EXERCISE GOAL:
Every entry in the listing below has to be given again exactly.

DATA PROVIDED:
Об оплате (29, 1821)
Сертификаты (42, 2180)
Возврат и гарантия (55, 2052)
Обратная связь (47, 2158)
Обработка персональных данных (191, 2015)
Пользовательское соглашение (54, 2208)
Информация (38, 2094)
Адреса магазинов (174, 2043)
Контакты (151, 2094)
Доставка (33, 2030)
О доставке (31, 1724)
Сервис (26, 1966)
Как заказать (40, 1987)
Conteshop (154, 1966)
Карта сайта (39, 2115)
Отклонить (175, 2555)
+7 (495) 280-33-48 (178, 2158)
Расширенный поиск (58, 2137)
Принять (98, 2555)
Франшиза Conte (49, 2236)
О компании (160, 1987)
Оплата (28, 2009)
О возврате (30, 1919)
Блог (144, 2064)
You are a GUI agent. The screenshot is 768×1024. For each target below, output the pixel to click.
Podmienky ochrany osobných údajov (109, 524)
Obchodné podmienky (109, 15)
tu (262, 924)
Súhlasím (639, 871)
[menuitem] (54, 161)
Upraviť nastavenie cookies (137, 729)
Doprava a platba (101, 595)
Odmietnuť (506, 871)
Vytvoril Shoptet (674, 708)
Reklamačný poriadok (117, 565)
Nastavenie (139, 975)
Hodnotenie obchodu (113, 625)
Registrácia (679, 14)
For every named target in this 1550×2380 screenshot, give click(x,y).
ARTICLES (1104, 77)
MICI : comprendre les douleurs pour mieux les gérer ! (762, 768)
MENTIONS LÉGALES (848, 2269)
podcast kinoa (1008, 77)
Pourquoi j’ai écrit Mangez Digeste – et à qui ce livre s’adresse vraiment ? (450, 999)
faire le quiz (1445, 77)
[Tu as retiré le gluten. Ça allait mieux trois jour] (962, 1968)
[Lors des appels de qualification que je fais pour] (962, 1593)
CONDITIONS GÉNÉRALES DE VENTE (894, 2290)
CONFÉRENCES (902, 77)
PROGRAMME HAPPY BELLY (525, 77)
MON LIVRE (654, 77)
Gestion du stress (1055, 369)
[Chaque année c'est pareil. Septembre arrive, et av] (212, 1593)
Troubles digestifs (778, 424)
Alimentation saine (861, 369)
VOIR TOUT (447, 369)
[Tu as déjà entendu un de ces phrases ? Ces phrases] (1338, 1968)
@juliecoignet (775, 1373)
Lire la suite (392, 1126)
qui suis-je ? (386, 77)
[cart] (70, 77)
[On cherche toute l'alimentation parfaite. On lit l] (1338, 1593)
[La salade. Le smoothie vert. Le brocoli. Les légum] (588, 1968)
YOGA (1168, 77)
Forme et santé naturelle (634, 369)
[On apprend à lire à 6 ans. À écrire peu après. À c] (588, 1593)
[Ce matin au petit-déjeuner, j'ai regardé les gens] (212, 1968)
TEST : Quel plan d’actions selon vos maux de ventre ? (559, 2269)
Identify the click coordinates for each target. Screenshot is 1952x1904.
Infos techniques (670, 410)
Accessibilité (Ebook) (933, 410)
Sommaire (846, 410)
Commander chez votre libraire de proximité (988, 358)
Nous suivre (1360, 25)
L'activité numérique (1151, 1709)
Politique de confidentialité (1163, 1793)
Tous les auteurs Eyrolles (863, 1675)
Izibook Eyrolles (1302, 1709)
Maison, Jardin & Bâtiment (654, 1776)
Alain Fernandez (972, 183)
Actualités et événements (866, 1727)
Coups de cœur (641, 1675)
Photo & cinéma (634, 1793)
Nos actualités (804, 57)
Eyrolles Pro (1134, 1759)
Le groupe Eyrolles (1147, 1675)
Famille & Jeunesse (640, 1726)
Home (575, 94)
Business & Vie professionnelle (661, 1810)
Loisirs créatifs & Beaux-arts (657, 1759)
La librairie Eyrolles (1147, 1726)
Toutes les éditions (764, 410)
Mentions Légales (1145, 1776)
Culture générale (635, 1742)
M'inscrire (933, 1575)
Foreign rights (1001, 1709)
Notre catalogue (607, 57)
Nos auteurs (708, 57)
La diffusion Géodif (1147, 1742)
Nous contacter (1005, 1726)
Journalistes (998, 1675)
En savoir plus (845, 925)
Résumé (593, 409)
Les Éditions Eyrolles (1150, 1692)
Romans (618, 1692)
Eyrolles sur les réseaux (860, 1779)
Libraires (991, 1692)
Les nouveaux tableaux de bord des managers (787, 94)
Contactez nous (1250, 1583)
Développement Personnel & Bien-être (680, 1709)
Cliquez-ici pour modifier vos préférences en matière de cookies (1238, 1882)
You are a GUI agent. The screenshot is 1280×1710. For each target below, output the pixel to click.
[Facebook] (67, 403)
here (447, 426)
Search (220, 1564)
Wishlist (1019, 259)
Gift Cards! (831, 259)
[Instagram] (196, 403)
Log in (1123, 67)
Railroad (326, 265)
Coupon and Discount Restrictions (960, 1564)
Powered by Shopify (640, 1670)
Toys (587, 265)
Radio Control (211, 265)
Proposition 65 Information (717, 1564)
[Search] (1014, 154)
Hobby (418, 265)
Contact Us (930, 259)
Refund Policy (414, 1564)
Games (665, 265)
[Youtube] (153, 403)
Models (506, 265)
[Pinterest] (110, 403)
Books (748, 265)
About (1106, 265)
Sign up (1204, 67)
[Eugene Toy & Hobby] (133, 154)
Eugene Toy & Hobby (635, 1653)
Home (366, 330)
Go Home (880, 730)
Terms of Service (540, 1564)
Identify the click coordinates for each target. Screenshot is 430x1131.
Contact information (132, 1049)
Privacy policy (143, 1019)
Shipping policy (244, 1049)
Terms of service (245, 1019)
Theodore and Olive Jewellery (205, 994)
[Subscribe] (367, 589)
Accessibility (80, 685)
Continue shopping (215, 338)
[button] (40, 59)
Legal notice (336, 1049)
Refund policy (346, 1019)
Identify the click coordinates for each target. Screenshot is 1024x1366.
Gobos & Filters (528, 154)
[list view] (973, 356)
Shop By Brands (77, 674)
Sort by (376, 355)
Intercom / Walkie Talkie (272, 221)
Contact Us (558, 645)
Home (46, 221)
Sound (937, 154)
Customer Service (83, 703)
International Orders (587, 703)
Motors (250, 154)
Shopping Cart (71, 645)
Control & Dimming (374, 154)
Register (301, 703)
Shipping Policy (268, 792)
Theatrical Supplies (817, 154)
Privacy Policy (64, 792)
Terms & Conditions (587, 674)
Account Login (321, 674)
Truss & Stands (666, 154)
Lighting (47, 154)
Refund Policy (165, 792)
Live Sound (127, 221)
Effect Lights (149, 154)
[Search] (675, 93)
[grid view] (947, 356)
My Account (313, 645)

OUTPUT OF THE EXERCISE:
Об оплате (29, 1821)
Сертификаты (42, 2180)
Возврат и гарантия (55, 2052)
Обратная связь (47, 2158)
Обработка персональных данных (191, 2015)
Пользовательское соглашение (54, 2208)
Информация (38, 2094)
Адреса магазинов (174, 2043)
Контакты (151, 2094)
Доставка (33, 2030)
О доставке (31, 1724)
Сервис (26, 1966)
Как заказать (40, 1987)
Conteshop (154, 1966)
Карта сайта (39, 2115)
Отклонить (175, 2555)
+7 (495) 280-33-48 (178, 2158)
Расширенный поиск (58, 2137)
Принять (98, 2555)
Франшиза Conte (49, 2236)
О компании (160, 1987)
Оплата (28, 2009)
О возврате (30, 1919)
Блог (144, 2064)
You are a GUI agent. The screenshot is 768×1024. For each target below, output the pixel to click.
Podmienky ochrany osobných údajov (109, 524)
Obchodné podmienky (109, 15)
tu (262, 924)
Súhlasím (639, 871)
[menuitem] (54, 161)
Upraviť nastavenie cookies (137, 729)
Doprava a platba (101, 595)
Odmietnuť (506, 871)
Vytvoril Shoptet (674, 708)
Reklamačný poriadok (117, 565)
Nastavenie (139, 975)
Hodnotenie obchodu (113, 625)
Registrácia (679, 14)
For every named target in this 1550×2380 screenshot, give click(x,y).
ARTICLES (1104, 77)
MICI : comprendre les douleurs pour mieux les gérer ! (762, 768)
MENTIONS LÉGALES (848, 2269)
podcast kinoa (1008, 77)
Pourquoi j’ai écrit Mangez Digeste – et à qui ce livre s’adresse vraiment ? (450, 999)
faire le quiz (1445, 77)
[Tu as retiré le gluten. Ça allait mieux trois jour] (962, 1968)
[Lors des appels de qualification que je fais pour] (962, 1593)
CONDITIONS GÉNÉRALES DE VENTE (894, 2290)
CONFÉRENCES (902, 77)
PROGRAMME HAPPY BELLY (525, 77)
MON LIVRE (654, 77)
Gestion du stress (1055, 369)
[Chaque année c'est pareil. Septembre arrive, et av] (212, 1593)
Troubles digestifs (778, 424)
Alimentation saine (861, 369)
VOIR TOUT (447, 369)
[Tu as déjà entendu un de ces phrases ? Ces phrases] (1338, 1968)
@juliecoignet (775, 1373)
Lire la suite (392, 1126)
qui suis-je ? (386, 77)
[cart] (70, 77)
[On cherche toute l'alimentation parfaite. On lit l] (1338, 1593)
[La salade. Le smoothie vert. Le brocoli. Les légum] (588, 1968)
YOGA (1168, 77)
Forme et santé naturelle (634, 369)
[On apprend à lire à 6 ans. À écrire peu après. À c] (588, 1593)
[Ce matin au petit-déjeuner, j'ai regardé les gens] (212, 1968)
TEST : Quel plan d’actions selon vos maux de ventre ? (559, 2269)
Identify the click coordinates for each target. Screenshot is 1952x1904.
Infos techniques (670, 410)
Accessibilité (Ebook) (933, 410)
Sommaire (846, 410)
Commander chez votre libraire de proximité (988, 358)
Nous suivre (1360, 25)
L'activité numérique (1151, 1709)
Politique de confidentialité (1163, 1793)
Tous les auteurs Eyrolles (863, 1675)
Izibook Eyrolles (1302, 1709)
Maison, Jardin & Bâtiment (654, 1776)
Alain Fernandez (972, 183)
Actualités et événements (866, 1727)
Coups de cœur (641, 1675)
Photo & cinéma (634, 1793)
Nos actualités (804, 57)
Eyrolles Pro (1134, 1759)
Le groupe Eyrolles (1147, 1675)
Famille & Jeunesse (640, 1726)
Home (575, 94)
Business & Vie professionnelle (661, 1810)
Loisirs créatifs & Beaux-arts (657, 1759)
La librairie Eyrolles (1147, 1726)
Toutes les éditions (764, 410)
Mentions Légales (1145, 1776)
Culture générale (635, 1742)
M'inscrire (933, 1575)
Foreign rights (1001, 1709)
Notre catalogue (607, 57)
Nos auteurs (708, 57)
La diffusion Géodif (1147, 1742)
Nous contacter (1005, 1726)
Journalistes (998, 1675)
En savoir plus (845, 925)
Résumé (593, 409)
Les Éditions Eyrolles (1150, 1692)
Romans (618, 1692)
Eyrolles sur les réseaux (860, 1779)
Libraires (991, 1692)
Les nouveaux tableaux de bord des managers (787, 94)
Contactez nous (1250, 1583)
Développement Personnel & Bien-être (680, 1709)
Cliquez-ici pour modifier vos préférences en matière de cookies (1238, 1882)
You are a GUI agent. The screenshot is 1280×1710. For each target below, output the pixel to click.
[Facebook] (67, 403)
here (447, 426)
Search (220, 1564)
Wishlist (1019, 259)
Gift Cards! (831, 259)
[Instagram] (196, 403)
Log in (1123, 67)
Railroad (326, 265)
Coupon and Discount Restrictions (960, 1564)
Powered by Shopify (640, 1670)
Toys (587, 265)
Radio Control (211, 265)
Proposition 65 Information (717, 1564)
[Search] (1014, 154)
Hobby (418, 265)
Contact Us (930, 259)
Refund Policy (414, 1564)
Games (665, 265)
[Youtube] (153, 403)
Models (506, 265)
[Pinterest] (110, 403)
Books (748, 265)
About (1106, 265)
Sign up (1204, 67)
[Eugene Toy & Hobby] (133, 154)
Eugene Toy & Hobby (635, 1653)
Home (366, 330)
Go Home (880, 730)
Terms of Service (540, 1564)
Identify the click coordinates for each target. Screenshot is 430x1131.
Contact information (132, 1049)
Privacy policy (143, 1019)
Shipping policy (244, 1049)
Terms of service (245, 1019)
Theodore and Olive Jewellery (205, 994)
[Subscribe] (367, 589)
Accessibility (80, 685)
Continue shopping (215, 338)
[button] (40, 59)
Legal notice (336, 1049)
Refund policy (346, 1019)
Identify the click coordinates for each target. Screenshot is 1024x1366.
Gobos & Filters (528, 154)
[list view] (973, 356)
Shop By Brands (77, 674)
Sort by (376, 355)
Intercom / Walkie Talkie (272, 221)
Contact Us (558, 645)
Home (46, 221)
Sound (937, 154)
Customer Service (83, 703)
International Orders (587, 703)
Motors (250, 154)
Shopping Cart (71, 645)
Control & Dimming (374, 154)
Register (301, 703)
Shipping Policy (268, 792)
Theatrical Supplies (817, 154)
Privacy Policy (64, 792)
Terms & Conditions (587, 674)
Account Login (321, 674)
Truss & Stands (666, 154)
Lighting (47, 154)
Refund Policy (165, 792)
Live Sound (127, 221)
Effect Lights (149, 154)
[Search] (675, 93)
[grid view] (947, 356)
My Account (313, 645)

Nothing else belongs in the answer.